INSTRUCTIONS FOR THE TASK
Copy the records below exactly, but leave out any picture they contain.

Segment Open

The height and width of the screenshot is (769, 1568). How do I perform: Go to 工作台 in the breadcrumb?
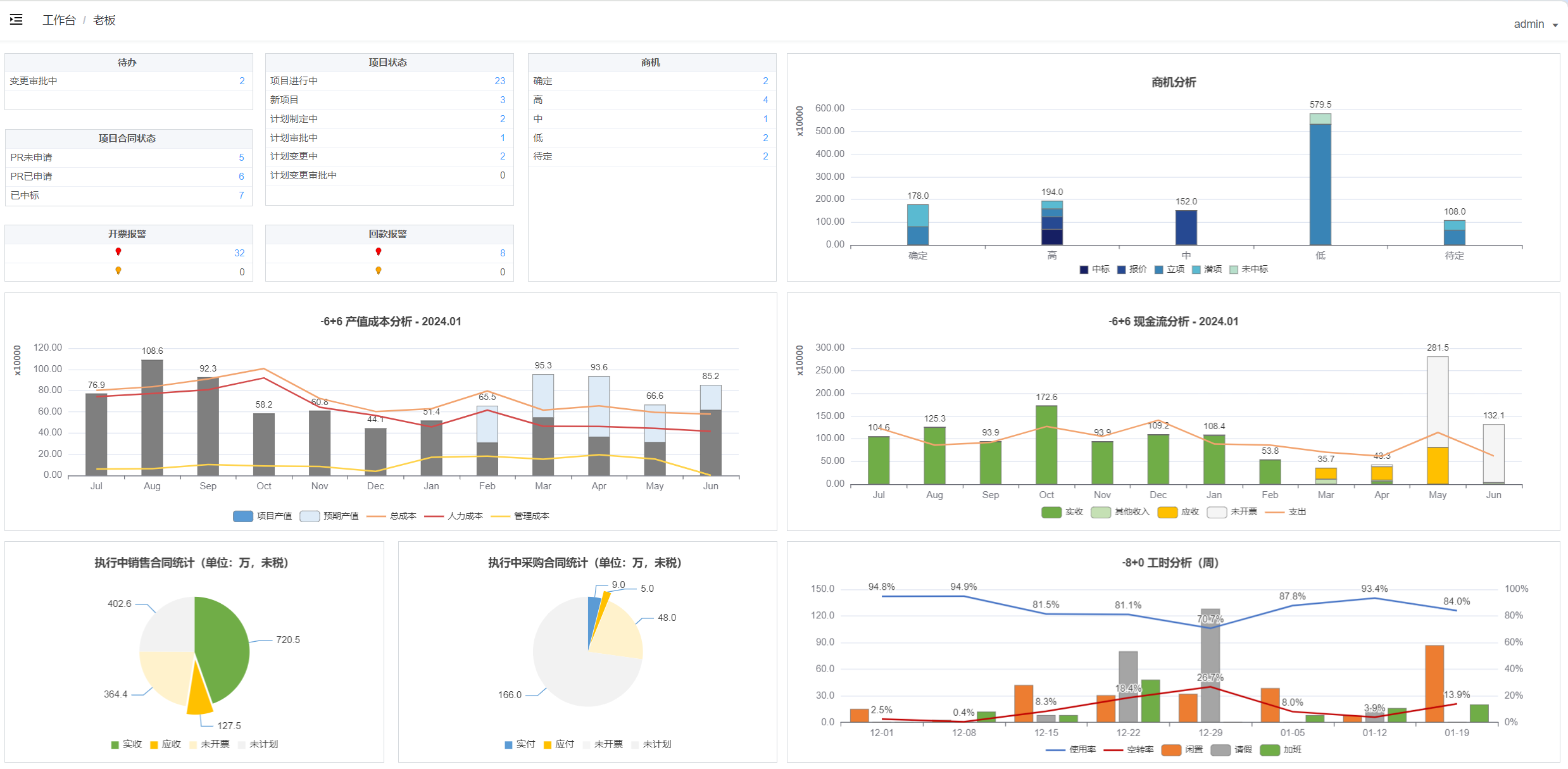tap(59, 20)
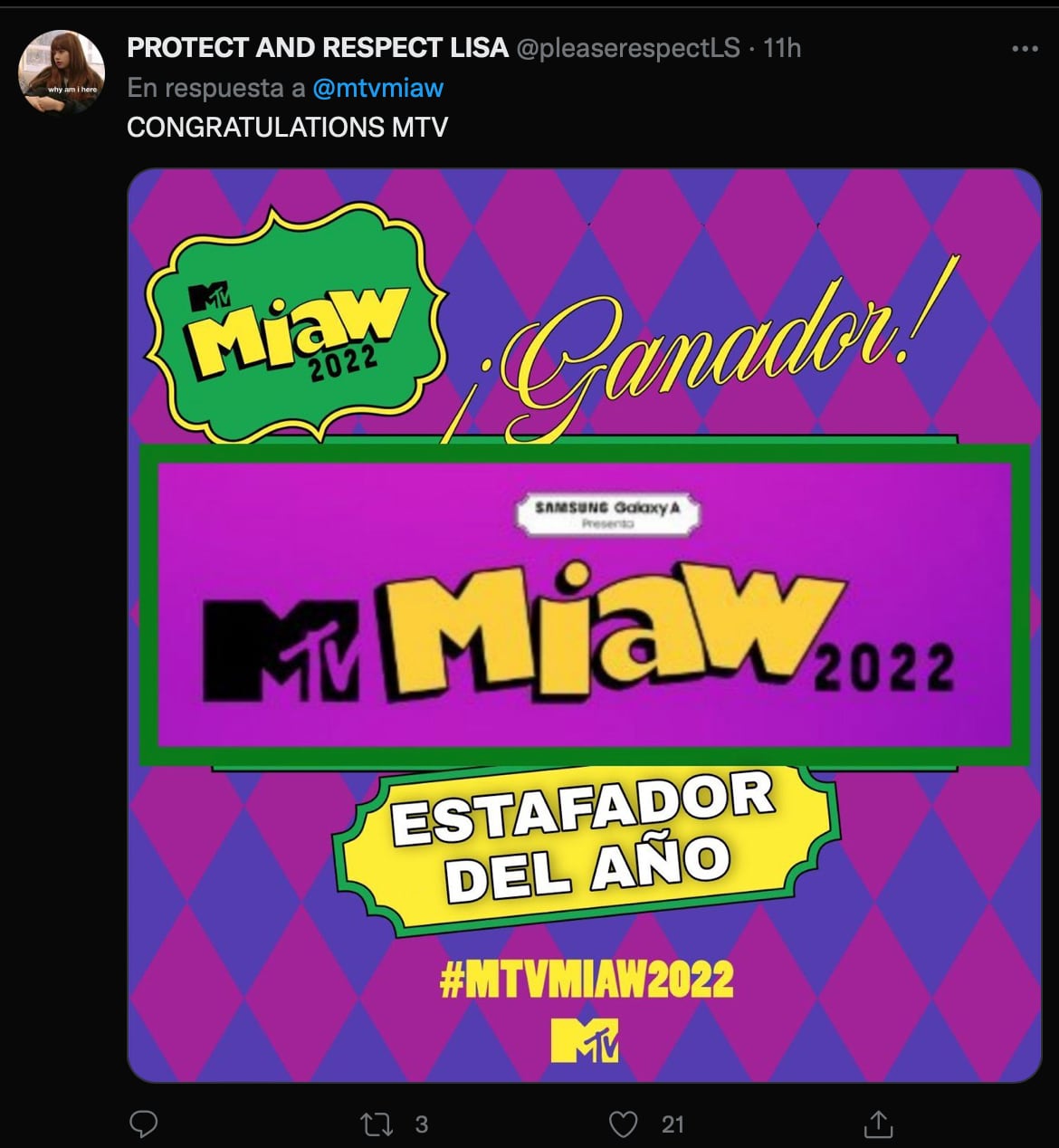Screen dimensions: 1059x1148
Task: Open the 11h timestamp permalink
Action: (x=782, y=48)
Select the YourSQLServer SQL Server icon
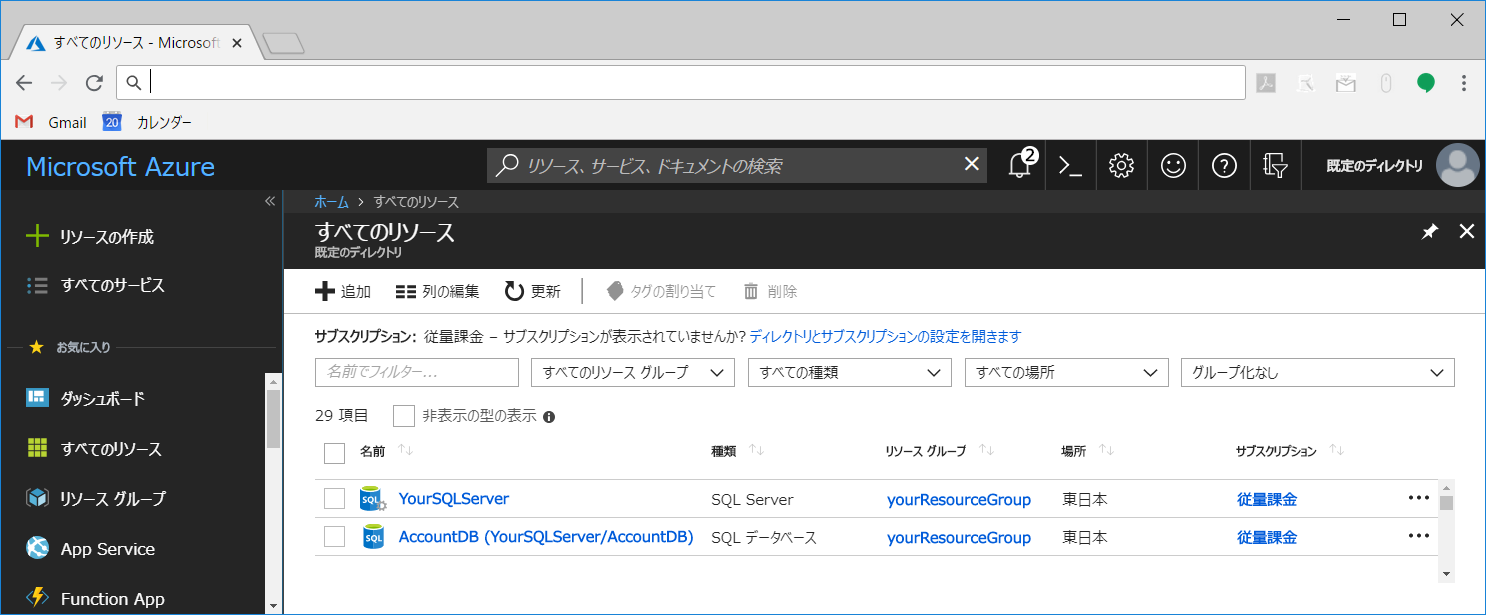Viewport: 1486px width, 615px height. click(x=371, y=498)
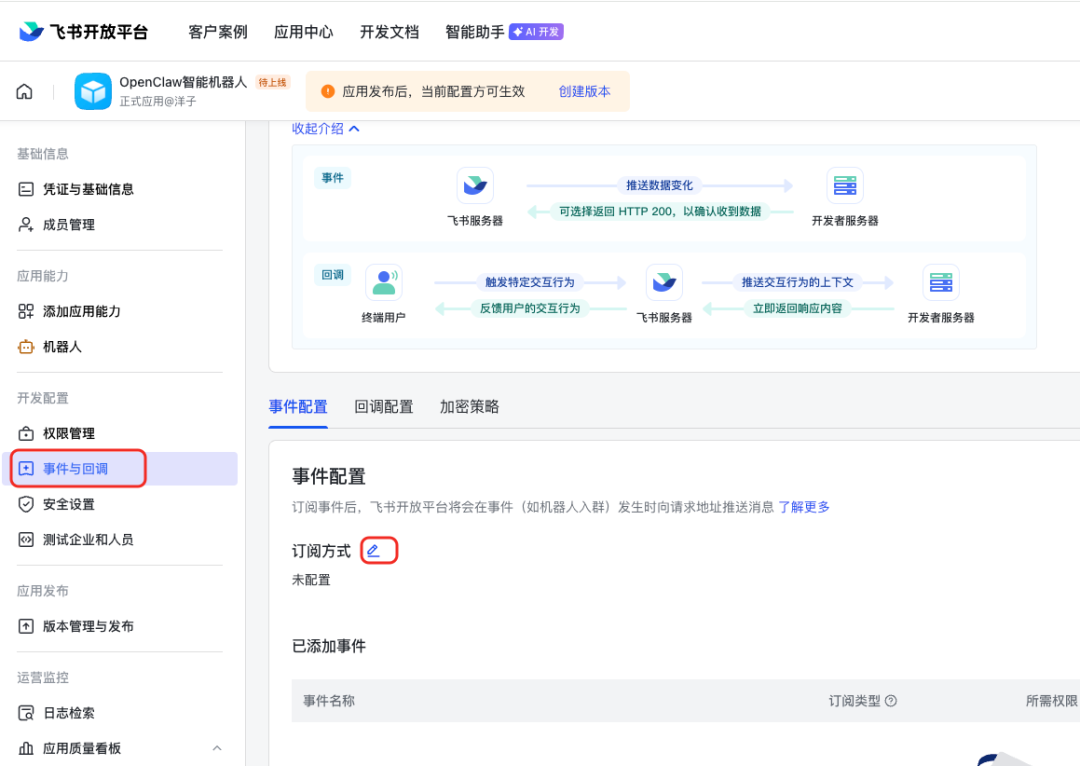This screenshot has width=1080, height=766.
Task: Select the 机器人 sidebar icon
Action: click(x=27, y=347)
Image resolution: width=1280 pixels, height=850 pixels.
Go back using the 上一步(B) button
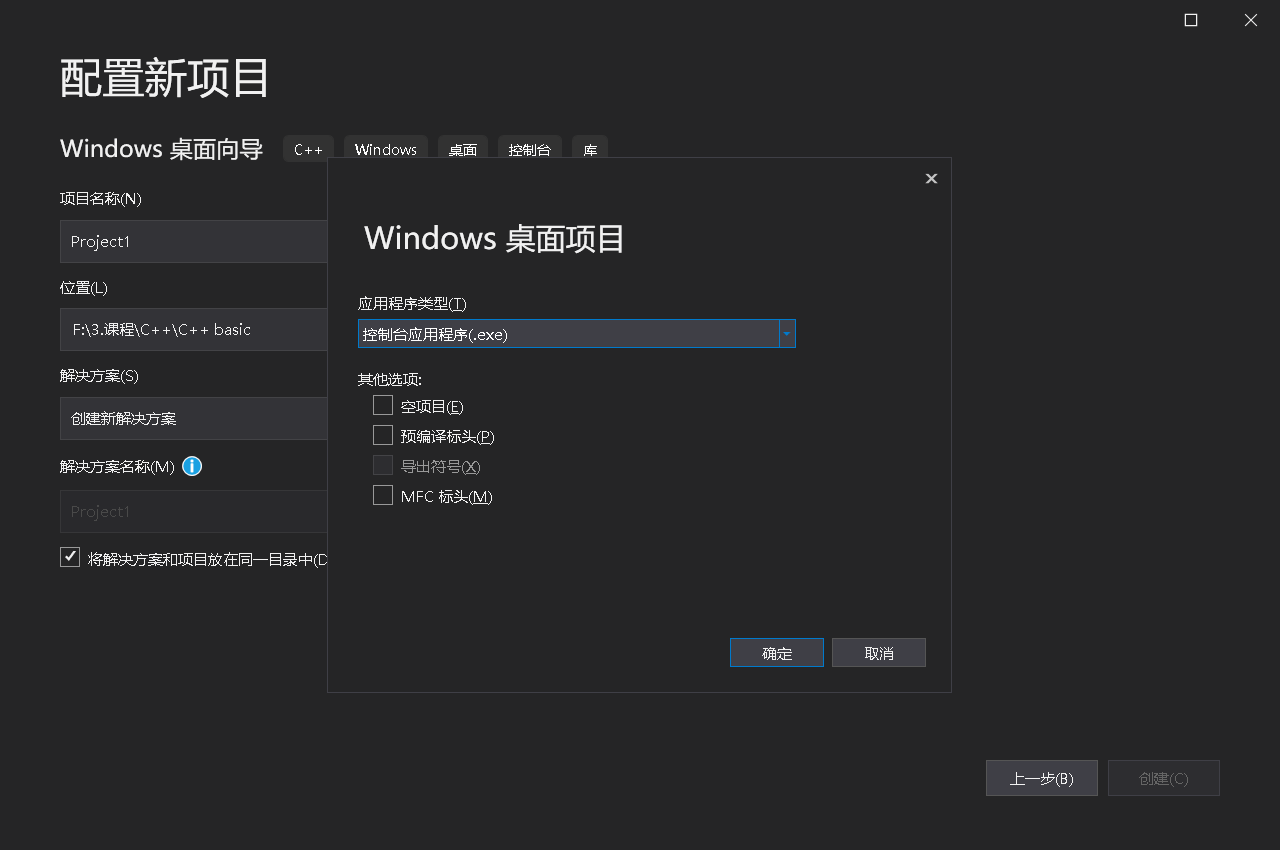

Segment Closed

REPLY
The height and width of the screenshot is (769, 1568). How do I perform: Go to 工作台 in the breadcrumb?
tap(59, 20)
Screen dimensions: 1059x1148
Task: Open the 11h timestamp permalink
Action: (x=782, y=48)
Select the YourSQLServer SQL Server icon
Viewport: 1486px width, 615px height. click(x=371, y=498)
This screenshot has width=1080, height=766.
Task: Select the 机器人 sidebar icon
Action: click(x=27, y=347)
Image resolution: width=1280 pixels, height=850 pixels.
Go back using the 上一步(B) button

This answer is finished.